══ Data for the task ══
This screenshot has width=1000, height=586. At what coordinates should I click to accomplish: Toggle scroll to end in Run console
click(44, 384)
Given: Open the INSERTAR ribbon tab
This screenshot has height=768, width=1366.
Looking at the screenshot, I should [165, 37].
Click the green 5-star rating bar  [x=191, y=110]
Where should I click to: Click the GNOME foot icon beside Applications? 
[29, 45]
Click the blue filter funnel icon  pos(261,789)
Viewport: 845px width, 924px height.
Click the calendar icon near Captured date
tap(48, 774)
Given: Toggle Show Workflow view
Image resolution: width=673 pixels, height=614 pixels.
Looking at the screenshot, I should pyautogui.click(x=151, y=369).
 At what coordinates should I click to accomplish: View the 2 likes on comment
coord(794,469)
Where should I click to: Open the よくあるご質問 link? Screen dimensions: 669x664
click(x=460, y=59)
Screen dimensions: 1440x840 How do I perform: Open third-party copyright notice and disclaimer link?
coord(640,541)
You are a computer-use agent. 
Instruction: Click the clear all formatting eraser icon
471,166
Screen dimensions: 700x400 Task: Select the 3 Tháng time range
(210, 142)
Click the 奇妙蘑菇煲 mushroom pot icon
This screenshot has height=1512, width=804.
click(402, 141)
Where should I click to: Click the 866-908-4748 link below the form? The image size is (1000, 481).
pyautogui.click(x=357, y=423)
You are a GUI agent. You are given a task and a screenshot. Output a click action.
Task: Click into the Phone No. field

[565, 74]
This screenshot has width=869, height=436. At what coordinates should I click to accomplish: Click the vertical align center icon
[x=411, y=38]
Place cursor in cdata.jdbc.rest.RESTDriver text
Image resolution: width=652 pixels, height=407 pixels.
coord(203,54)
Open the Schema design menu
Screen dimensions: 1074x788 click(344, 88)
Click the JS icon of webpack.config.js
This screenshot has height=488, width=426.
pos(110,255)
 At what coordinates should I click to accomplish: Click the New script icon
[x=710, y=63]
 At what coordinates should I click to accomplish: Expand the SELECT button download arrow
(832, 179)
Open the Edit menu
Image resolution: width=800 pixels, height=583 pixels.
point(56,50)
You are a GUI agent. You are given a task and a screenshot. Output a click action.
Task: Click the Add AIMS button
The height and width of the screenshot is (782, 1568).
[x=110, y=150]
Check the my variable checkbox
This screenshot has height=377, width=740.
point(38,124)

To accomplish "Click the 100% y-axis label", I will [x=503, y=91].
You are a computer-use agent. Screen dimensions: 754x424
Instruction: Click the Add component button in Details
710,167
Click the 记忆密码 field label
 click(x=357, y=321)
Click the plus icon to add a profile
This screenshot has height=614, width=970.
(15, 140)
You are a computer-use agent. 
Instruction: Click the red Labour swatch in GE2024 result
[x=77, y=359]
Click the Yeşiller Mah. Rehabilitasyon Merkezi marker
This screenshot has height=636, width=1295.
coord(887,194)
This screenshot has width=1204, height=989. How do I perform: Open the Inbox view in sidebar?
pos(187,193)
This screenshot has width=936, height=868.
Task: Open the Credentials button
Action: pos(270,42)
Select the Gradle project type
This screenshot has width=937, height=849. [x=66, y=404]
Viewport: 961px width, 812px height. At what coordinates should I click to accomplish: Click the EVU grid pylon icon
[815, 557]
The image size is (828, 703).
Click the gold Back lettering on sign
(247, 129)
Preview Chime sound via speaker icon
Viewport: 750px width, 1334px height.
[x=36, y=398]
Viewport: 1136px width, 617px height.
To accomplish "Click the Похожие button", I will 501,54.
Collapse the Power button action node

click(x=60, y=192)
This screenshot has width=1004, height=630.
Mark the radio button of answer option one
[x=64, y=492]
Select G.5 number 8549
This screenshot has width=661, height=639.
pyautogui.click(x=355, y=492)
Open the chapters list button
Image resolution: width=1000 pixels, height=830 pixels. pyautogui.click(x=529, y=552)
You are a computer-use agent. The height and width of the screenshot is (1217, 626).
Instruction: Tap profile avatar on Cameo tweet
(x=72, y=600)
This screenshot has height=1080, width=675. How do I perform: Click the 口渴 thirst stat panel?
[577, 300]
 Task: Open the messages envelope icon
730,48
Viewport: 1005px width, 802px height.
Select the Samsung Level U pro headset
═══
(Task brief) Give back exactly the lines from the first line of the records through the line holding "Click the green", including both of those lines and leaving out all others.

(Solution)
This screenshot has width=1000, height=586. At what coordinates should I click to accomplish: Toggle scroll to end in Run console
click(44, 384)
Given: Open the INSERTAR ribbon tab
This screenshot has height=768, width=1366.
Looking at the screenshot, I should [165, 37].
Click the green 5-star rating bar  [x=191, y=110]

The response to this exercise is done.